__Quoted passage__:
==========
Firehawks: Killer birds in Australia are deliberately starting fires to scare prey into the open
Humans are not the only animals to have harnessed fire for their own purposes.
The indigenous peoples of northern Australia have long told tales of birds of prey intentionally starting fires in order to lure their prey into the open where they become easy targets.
Now, a new study has documented various indigenous and non-indigenous observations of this cunning tactic, suggesting that black kites, whistling kites and brown falcons in the tropical Australian savannas are indeed deliberately starting fires.
If confirmed, this would mean that humans are not the only animals to have harnessed fire for their own purposes.
While it was fairly clear to researchers and indigenous peoples that the birds were precipitating fires, suggestions that they were doing this intentionally has prompted scepticism.
So, ornithologist Bob Gosford set about investigating the strange behaviour further, eventually documenting 20 eyewitness accounts, outlined in the study, published in the Journal of Ethnobiology.
The observers reported that the birds - working alone and jointly - help to spread naturally occurring wildfires which are commonplace in the arid landscape. They do this by picking up burning material and dropping it onto virgin patches of grassland.
According to the eyewitness accounts, the birds then wait nearby until they can see small animals trying to escape the flames, at which point they swoop in to make their kill.
This antic is widely known among locals in Australia's Northern Territory and is often represented in sacred ceremonies.
The new findings could have implications for the way Australian authorities deal with wildfires and could explain why some fires in the region appear to spread unexpectedly from one area to another.
"Though Aboriginal rangers and others who deal with bushfires take into account the risks posed by raptors that cause controlled burns to jump across firebreaks, official scepticism about the reality of avian fire-spreading hampers effective planning for landscape management and restoration," the authors observed.
==========
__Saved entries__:
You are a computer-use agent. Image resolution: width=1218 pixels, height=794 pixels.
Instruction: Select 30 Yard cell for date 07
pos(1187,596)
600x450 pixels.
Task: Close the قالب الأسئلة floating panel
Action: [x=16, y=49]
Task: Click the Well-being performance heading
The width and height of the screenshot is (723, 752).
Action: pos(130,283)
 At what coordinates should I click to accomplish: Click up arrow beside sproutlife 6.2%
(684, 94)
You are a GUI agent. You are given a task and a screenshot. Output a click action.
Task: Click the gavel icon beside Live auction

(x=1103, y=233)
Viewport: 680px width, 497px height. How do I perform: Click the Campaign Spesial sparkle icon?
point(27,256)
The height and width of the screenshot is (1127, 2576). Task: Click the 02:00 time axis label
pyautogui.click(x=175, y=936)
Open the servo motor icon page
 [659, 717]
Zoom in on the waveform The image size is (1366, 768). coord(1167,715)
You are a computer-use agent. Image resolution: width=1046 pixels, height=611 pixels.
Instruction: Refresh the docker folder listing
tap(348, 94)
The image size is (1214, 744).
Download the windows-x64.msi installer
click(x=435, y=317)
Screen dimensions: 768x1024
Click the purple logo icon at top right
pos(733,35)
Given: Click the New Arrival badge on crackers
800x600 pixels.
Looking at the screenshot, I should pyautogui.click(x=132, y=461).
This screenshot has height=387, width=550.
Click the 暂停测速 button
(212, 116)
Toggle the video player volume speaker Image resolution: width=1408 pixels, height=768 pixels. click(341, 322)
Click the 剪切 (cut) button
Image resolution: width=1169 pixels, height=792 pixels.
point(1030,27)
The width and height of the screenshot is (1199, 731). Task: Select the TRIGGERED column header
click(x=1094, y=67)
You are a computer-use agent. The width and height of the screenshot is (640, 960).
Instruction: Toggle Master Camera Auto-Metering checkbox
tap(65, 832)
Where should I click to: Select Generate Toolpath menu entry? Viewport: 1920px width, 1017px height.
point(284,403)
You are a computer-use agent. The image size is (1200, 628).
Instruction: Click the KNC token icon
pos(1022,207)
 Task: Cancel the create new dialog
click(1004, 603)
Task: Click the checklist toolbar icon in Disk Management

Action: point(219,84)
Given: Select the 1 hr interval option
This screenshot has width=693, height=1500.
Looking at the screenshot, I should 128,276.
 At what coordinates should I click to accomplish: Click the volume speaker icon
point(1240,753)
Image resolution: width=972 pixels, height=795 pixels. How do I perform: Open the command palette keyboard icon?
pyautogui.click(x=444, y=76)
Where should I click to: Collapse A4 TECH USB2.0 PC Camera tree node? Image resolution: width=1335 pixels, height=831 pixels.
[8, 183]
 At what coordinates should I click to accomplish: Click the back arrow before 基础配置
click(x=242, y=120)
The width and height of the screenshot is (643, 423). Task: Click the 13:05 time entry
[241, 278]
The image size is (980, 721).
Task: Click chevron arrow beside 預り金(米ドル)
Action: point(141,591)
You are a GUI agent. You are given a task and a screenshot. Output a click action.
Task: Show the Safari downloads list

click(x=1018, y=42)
==========
__Instructions__:
(a) Summarize the article on firehawks in two sentences.
(b) Which kinds of birds does the article on firehawks name as deliberately starting fires? List every one.
(c) Quote the article on firehawks, starting at "While it was" and ending after "make their kill.".

__List of answers__:
(a) A new study has documented indigenous and non-indigenous observations suggesting that black kites, whistling kites and brown falcons in the tropical Australian savannas deliberately spread fires by picking up burning material and dropping it onto unburned grassland. The birds then wait for small animals fleeing the flames and swoop in to kill them, and the authors say official scepticism about this behavior hampers effective planning for landscape management and restoration.

(b)
- black kites
- whistling kites
- brown falcons

(c)
While it was fairly clear to researchers and indigenous peoples that the birds were precipitating fires, suggestions that they were doing this intentionally has prompted scepticism.
So, ornithologist Bob Gosford set about investigating the strange behaviour further, eventually documenting 20 eyewitness accounts, outlined in the study, published in the Journal of Ethnobiology.
The observers reported that the birds - working alone and jointly - help to spread naturally occurring wildfires which are commonplace in the arid landscape. They do this by picking up burning material and dropping it onto virgin patches of grassland.
According to the eyewitness accounts, the birds then wait nearby until they can see small animals trying to escape the flames, at which point they swoop in to make their kill.